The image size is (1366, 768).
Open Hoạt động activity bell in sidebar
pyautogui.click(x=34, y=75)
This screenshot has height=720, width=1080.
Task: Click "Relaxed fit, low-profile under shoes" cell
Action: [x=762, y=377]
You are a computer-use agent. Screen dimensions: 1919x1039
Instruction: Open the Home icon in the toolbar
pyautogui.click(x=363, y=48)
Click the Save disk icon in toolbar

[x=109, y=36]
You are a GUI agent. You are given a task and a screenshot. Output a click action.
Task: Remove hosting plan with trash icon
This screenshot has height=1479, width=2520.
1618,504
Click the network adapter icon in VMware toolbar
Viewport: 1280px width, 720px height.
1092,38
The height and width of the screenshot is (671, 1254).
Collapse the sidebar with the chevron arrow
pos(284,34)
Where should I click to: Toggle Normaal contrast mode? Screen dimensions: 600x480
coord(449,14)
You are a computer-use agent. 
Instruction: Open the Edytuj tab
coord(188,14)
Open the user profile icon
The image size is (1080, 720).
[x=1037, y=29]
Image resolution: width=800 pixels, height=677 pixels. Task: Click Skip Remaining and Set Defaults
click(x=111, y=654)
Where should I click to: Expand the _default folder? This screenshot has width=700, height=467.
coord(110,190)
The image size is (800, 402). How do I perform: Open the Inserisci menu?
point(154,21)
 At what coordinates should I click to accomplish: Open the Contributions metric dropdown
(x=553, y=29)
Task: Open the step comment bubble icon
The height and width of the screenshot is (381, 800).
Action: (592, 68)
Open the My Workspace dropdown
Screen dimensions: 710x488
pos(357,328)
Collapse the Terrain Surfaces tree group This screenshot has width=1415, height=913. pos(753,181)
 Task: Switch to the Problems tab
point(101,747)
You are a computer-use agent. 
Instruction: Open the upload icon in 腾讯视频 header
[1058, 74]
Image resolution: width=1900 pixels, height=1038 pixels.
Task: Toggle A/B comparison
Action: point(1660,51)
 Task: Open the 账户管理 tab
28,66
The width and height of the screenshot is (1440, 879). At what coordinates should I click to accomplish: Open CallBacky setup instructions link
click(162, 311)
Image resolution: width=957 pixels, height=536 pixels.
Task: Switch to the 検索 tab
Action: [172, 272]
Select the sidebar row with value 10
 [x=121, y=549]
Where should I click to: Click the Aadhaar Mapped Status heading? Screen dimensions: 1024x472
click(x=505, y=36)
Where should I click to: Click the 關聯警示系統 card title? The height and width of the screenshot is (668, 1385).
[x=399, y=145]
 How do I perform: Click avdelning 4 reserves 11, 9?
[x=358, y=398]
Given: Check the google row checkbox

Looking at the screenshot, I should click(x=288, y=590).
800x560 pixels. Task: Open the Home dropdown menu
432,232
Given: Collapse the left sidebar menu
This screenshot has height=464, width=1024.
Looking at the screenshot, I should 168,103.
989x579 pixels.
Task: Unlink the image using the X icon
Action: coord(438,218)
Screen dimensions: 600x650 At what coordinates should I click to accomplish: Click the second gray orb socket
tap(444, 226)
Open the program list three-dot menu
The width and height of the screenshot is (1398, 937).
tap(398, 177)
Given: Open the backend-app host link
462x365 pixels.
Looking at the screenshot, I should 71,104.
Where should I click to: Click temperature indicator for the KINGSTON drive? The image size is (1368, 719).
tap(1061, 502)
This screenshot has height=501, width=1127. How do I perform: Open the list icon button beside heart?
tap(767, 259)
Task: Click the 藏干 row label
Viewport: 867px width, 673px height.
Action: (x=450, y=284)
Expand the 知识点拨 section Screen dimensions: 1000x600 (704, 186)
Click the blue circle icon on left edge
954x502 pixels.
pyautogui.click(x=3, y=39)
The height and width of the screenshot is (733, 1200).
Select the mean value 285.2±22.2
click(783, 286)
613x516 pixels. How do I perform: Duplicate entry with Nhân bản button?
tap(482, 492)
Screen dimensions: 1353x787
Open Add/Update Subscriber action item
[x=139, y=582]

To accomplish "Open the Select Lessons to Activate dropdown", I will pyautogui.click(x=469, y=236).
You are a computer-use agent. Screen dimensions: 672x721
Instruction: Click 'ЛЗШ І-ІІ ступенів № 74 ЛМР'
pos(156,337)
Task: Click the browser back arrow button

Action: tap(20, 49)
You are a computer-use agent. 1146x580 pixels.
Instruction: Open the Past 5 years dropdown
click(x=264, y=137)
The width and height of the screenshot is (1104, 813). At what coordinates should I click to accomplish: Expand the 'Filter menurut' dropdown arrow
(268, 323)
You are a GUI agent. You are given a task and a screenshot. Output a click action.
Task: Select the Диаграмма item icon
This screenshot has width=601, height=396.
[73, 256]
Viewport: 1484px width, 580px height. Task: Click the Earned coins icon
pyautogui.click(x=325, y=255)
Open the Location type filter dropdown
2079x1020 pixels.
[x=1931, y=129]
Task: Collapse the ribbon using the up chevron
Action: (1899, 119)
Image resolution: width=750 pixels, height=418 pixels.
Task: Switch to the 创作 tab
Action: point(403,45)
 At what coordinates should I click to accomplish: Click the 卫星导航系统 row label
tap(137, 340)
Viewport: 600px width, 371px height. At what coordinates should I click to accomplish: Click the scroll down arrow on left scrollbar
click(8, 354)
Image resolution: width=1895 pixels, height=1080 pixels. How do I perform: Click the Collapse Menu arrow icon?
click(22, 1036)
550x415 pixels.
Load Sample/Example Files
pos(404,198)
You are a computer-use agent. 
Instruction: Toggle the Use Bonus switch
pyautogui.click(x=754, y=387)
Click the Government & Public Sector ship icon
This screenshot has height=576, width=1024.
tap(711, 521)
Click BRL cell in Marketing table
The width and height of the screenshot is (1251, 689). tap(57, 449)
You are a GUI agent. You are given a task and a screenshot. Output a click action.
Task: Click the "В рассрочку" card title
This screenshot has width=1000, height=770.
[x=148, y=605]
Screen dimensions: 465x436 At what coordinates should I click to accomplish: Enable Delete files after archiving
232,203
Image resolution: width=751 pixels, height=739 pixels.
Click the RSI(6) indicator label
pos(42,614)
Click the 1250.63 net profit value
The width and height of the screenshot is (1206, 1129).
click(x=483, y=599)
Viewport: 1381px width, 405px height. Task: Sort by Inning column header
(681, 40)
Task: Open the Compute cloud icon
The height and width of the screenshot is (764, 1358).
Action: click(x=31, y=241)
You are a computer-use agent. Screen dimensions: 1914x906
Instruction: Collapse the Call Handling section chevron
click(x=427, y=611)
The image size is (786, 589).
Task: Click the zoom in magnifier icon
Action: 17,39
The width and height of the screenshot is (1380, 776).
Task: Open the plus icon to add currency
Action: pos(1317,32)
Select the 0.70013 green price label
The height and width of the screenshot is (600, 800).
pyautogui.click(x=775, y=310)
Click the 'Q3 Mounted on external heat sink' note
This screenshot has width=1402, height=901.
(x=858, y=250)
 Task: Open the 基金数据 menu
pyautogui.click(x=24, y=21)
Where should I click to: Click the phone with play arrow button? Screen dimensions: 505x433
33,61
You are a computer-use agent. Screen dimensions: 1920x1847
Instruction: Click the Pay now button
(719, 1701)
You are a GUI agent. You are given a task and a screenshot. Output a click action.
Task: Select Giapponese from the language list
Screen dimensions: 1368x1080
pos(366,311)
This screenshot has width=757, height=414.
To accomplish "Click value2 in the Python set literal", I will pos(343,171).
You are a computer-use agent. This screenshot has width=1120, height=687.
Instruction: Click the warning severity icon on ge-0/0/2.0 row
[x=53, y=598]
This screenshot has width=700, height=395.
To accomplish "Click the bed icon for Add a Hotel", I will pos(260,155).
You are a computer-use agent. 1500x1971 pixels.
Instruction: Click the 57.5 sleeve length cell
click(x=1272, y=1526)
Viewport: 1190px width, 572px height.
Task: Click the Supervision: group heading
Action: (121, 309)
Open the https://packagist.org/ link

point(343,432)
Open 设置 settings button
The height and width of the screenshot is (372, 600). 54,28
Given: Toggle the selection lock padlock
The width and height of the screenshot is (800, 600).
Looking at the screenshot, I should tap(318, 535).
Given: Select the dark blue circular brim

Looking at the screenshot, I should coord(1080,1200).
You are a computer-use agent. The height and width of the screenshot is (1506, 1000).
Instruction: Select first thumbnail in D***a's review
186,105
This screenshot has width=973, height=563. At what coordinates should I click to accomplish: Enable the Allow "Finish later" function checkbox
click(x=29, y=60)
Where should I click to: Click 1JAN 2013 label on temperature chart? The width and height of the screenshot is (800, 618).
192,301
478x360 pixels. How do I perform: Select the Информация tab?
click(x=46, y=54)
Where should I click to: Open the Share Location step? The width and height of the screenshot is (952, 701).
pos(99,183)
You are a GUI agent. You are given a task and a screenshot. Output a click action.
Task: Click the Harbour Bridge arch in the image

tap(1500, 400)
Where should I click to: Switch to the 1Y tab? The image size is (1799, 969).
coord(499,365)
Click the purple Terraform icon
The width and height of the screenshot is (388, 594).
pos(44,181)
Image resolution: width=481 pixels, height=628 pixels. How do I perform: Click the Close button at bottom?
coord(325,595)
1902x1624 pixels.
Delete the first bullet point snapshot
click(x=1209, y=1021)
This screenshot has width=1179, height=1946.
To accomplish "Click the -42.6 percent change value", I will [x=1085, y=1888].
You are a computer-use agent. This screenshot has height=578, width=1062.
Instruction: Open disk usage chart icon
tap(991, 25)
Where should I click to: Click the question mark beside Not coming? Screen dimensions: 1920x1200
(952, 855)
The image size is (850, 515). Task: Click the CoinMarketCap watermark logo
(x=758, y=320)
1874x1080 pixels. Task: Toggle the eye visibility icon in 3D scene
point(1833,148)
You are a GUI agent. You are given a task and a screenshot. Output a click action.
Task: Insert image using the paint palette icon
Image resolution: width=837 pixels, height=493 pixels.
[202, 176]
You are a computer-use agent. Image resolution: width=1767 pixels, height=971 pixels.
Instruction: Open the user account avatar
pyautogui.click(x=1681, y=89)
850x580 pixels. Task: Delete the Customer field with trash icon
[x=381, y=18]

WHAT YOU ARE ASKED TO DO
Return only the stretch of the material above from the line holding "550x415 pixels." through the line holding "Image resolution: width=751", copied exactly.

RESPONSE
550x415 pixels.
Load Sample/Example Files
pos(404,198)
You are a computer-use agent. 
Instruction: Toggle the Use Bonus switch
pyautogui.click(x=754, y=387)
Click the Government & Public Sector ship icon
This screenshot has height=576, width=1024.
tap(711, 521)
Click BRL cell in Marketing table
The width and height of the screenshot is (1251, 689). tap(57, 449)
You are a GUI agent. You are given a task and a screenshot. Output a click action.
Task: Click the "В рассрочку" card title
This screenshot has width=1000, height=770.
[x=148, y=605]
Screen dimensions: 465x436 At what coordinates should I click to accomplish: Enable Delete files after archiving
232,203
Image resolution: width=751 pixels, height=739 pixels.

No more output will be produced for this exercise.